Stored data entries
+++++

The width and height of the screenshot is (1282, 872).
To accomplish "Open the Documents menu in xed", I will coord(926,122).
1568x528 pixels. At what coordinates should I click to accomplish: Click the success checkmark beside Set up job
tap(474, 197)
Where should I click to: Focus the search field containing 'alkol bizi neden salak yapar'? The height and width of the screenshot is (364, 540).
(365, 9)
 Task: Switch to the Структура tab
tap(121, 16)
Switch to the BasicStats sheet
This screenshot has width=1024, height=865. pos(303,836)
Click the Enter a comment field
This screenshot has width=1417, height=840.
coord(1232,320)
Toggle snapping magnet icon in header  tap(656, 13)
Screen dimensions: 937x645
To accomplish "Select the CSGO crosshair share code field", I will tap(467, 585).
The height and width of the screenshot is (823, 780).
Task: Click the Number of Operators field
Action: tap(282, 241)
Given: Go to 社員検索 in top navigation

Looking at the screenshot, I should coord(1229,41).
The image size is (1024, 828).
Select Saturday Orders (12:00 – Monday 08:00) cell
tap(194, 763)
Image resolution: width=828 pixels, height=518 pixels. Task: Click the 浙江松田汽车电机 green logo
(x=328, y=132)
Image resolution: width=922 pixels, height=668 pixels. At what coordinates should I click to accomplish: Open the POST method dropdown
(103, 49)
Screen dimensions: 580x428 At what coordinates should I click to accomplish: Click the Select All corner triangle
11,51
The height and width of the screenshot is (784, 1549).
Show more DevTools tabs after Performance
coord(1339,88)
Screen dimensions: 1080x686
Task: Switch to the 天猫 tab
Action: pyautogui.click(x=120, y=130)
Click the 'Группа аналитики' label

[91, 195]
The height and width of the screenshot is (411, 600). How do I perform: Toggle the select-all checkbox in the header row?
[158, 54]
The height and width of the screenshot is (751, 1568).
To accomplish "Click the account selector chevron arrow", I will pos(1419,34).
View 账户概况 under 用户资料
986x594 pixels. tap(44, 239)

+++++

The records above should be given again in full, exactly as written.

| Solution to this task |
The width and height of the screenshot is (1282, 872).
To accomplish "Open the Documents menu in xed", I will coord(926,122).
1568x528 pixels. At what coordinates should I click to accomplish: Click the success checkmark beside Set up job
tap(474, 197)
Where should I click to: Focus the search field containing 'alkol bizi neden salak yapar'? The height and width of the screenshot is (364, 540).
(365, 9)
 Task: Switch to the Структура tab
tap(121, 16)
Switch to the BasicStats sheet
This screenshot has width=1024, height=865. pos(303,836)
Click the Enter a comment field
This screenshot has width=1417, height=840.
coord(1232,320)
Toggle snapping magnet icon in header  tap(656, 13)
Screen dimensions: 937x645
To accomplish "Select the CSGO crosshair share code field", I will tap(467, 585).
The height and width of the screenshot is (823, 780).
Task: Click the Number of Operators field
Action: tap(282, 241)
Given: Go to 社員検索 in top navigation

Looking at the screenshot, I should coord(1229,41).
The image size is (1024, 828).
Select Saturday Orders (12:00 – Monday 08:00) cell
tap(194, 763)
Image resolution: width=828 pixels, height=518 pixels. Task: Click the 浙江松田汽车电机 green logo
(x=328, y=132)
Image resolution: width=922 pixels, height=668 pixels. At what coordinates should I click to accomplish: Open the POST method dropdown
(103, 49)
Screen dimensions: 580x428 At what coordinates should I click to accomplish: Click the Select All corner triangle
11,51
The height and width of the screenshot is (784, 1549).
Show more DevTools tabs after Performance
coord(1339,88)
Screen dimensions: 1080x686
Task: Switch to the 天猫 tab
Action: pyautogui.click(x=120, y=130)
Click the 'Группа аналитики' label

[91, 195]
The height and width of the screenshot is (411, 600). How do I perform: Toggle the select-all checkbox in the header row?
[158, 54]
The height and width of the screenshot is (751, 1568).
To accomplish "Click the account selector chevron arrow", I will pos(1419,34).
View 账户概况 under 用户资料
986x594 pixels. tap(44, 239)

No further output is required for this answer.